I changed from latin1 to utf8. Although all sorts of text was displaying fine I noticed non-english characters were stored in the database as weird symbols. I spent a day trying to fix that and finally now non-english characters display as non-english characters in the database and display the same on the browser. However I noticed that I see apostrophes stored as ' and exclamation marks stored as !. Is this normal, or should they be appearing as ' and ! in the database instead? If so, what would I need to do in order to fix that?
It really depends on what you intend to do with the contents of the database. If your invariant is that "contents of the database are sanitized and may be placed directly in a web page without further validation/sanitization", then having & and other html entities in your database makes perfect sense. If, on the other hand, your database is to store only the raw original data, and you intend to process it/sanitize it, before displaying it in HTML code, then you should probably replace these entities with the original characters, encoded using UTF-8. So, it really depends on how you interpret your database content.
The &#XX; forms are HTML character entities, implying you passed the values stored in the database through a function such as PHP's htmlspecialchars or htmlentities. If the values are processed within an HTML document (or perhaps by any HTML processor, regardless of what they're a part of), they should display fine. Outside of that, they won't.
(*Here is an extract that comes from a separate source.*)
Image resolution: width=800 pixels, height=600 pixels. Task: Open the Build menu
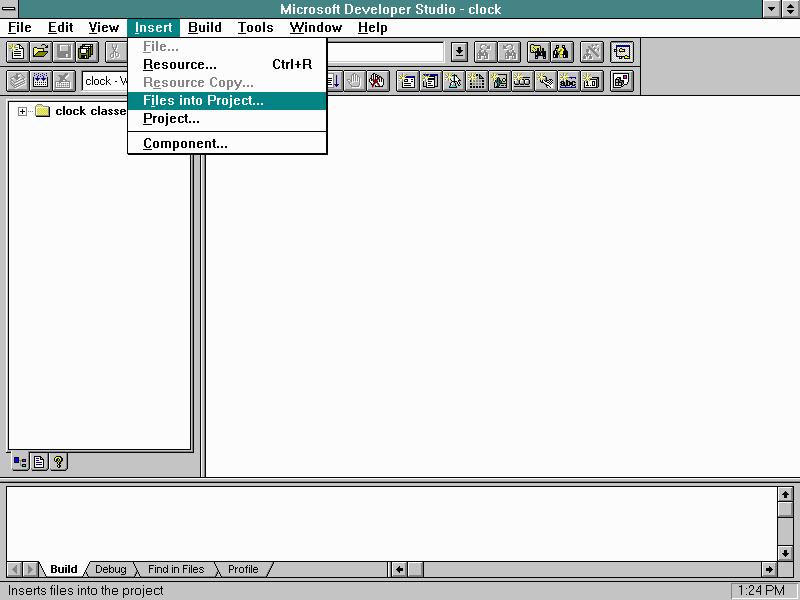click(x=204, y=27)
This means you probably don't want to keep them encoded as HTML entities. You can convert the values back using the counterpart to the function you used to encode them (e.g. html_entity_decode), which should take an argument as to which encoding to convert to. Once you've done that, check some of the previously problematic entries, making sure you're using the correct encoding to view them.
If you're still having problems, there's a mismatch between what encoding the stored values are supposed to use and what they're actually using. You'll have to figure out what they're actually using, and then convert them by pulling them from the DB and either converting them to the target encoding before re-inserting them, or re-inserting them with the encoding that they actually use. Similar to the latter option is to convert the columns to BLOBs, then changing the column character set, then changing the column type back to a text type, then directly converting the column to the desired character encoding. The reason for this unwieldy sequence is that text types are converted when changing the character encoding, but binary types aren't.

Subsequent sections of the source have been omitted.